Records from a dataset:
--------------------------------

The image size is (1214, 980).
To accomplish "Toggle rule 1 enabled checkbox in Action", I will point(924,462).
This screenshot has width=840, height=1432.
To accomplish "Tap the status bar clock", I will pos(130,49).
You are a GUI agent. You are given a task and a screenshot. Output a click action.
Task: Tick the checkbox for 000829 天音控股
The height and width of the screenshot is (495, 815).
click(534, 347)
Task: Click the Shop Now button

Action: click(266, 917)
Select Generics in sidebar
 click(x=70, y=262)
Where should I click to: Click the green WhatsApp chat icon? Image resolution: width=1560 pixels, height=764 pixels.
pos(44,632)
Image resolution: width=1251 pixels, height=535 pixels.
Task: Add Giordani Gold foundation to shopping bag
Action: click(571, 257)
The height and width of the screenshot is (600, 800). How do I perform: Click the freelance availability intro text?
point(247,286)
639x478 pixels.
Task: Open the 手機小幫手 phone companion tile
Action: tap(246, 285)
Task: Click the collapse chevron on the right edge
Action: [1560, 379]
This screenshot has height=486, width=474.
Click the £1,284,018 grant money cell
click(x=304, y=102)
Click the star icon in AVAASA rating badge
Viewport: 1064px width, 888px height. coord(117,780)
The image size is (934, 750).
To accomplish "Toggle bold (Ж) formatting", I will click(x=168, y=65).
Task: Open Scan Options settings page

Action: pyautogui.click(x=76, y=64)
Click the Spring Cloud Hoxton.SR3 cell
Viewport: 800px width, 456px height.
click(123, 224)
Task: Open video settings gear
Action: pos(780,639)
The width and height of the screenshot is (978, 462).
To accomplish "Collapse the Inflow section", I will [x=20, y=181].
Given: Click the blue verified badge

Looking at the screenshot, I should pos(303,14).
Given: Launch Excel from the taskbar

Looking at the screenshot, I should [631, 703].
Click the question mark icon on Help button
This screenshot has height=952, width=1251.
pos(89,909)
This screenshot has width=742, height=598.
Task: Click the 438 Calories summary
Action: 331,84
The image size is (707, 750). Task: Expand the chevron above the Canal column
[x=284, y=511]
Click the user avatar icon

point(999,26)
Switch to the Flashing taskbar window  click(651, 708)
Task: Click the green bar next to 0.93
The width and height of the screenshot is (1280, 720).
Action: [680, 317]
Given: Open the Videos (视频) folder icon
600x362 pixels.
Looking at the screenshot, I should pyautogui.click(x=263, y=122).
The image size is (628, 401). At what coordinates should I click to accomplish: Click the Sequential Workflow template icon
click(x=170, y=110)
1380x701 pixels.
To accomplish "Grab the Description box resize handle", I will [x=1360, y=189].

--------------------------------

> Work instructions
Could you recast every line of the records above as a numbered list, leaving out the blank lines?

> Solved exercise
1. The image size is (1214, 980).
2. To accomplish "Toggle rule 1 enabled checkbox in Action", I will point(924,462).
3. This screenshot has width=840, height=1432.
4. To accomplish "Tap the status bar clock", I will pos(130,49).
5. You are a GUI agent. You are given a task and a screenshot. Output a click action.
6. Task: Tick the checkbox for 000829 天音控股
7. The height and width of the screenshot is (495, 815).
8. click(534, 347)
9. Task: Click the Shop Now button
10. Action: click(266, 917)
11. Select Generics in sidebar
12.  click(x=70, y=262)
13. Where should I click to: Click the green WhatsApp chat icon? Image resolution: width=1560 pixels, height=764 pixels.
14. pos(44,632)
15. Image resolution: width=1251 pixels, height=535 pixels.
16. Task: Add Giordani Gold foundation to shopping bag
17. Action: click(571, 257)
18. The height and width of the screenshot is (600, 800). How do I perform: Click the freelance availability intro text?
19. point(247,286)
20. 639x478 pixels.
21. Task: Open the 手機小幫手 phone companion tile
22. Action: tap(246, 285)
23. Task: Click the collapse chevron on the right edge
24. Action: [1560, 379]
25. This screenshot has height=486, width=474.
26. Click the £1,284,018 grant money cell
27. click(x=304, y=102)
28. Click the star icon in AVAASA rating badge
29. Viewport: 1064px width, 888px height. coord(117,780)
30. The image size is (934, 750).
31. To accomplish "Toggle bold (Ж) formatting", I will click(x=168, y=65).
32. Task: Open Scan Options settings page
33. Action: pyautogui.click(x=76, y=64)
34. Click the Spring Cloud Hoxton.SR3 cell
35. Viewport: 800px width, 456px height.
36. click(123, 224)
37. Task: Open video settings gear
38. Action: pos(780,639)
39. The width and height of the screenshot is (978, 462).
40. To accomplish "Collapse the Inflow section", I will [x=20, y=181].
41. Given: Click the blue verified badge
42. Looking at the screenshot, I should pos(303,14).
43. Given: Launch Excel from the taskbar
44. Looking at the screenshot, I should [631, 703].
45. Click the question mark icon on Help button
46. This screenshot has height=952, width=1251.
47. pos(89,909)
48. This screenshot has width=742, height=598.
49. Task: Click the 438 Calories summary
50. Action: 331,84
51. The image size is (707, 750). Task: Expand the chevron above the Canal column
52. [x=284, y=511]
53. Click the user avatar icon
54. point(999,26)
55. Switch to the Flashing taskbar window  click(651, 708)
56. Task: Click the green bar next to 0.93
57. The width and height of the screenshot is (1280, 720).
58. Action: [680, 317]
59. Given: Open the Videos (视频) folder icon
60. 600x362 pixels.
61. Looking at the screenshot, I should pyautogui.click(x=263, y=122).
62. The image size is (628, 401). At what coordinates should I click to accomplish: Click the Sequential Workflow template icon
63. click(x=170, y=110)
64. 1380x701 pixels.
65. To accomplish "Grab the Description box resize handle", I will [x=1360, y=189].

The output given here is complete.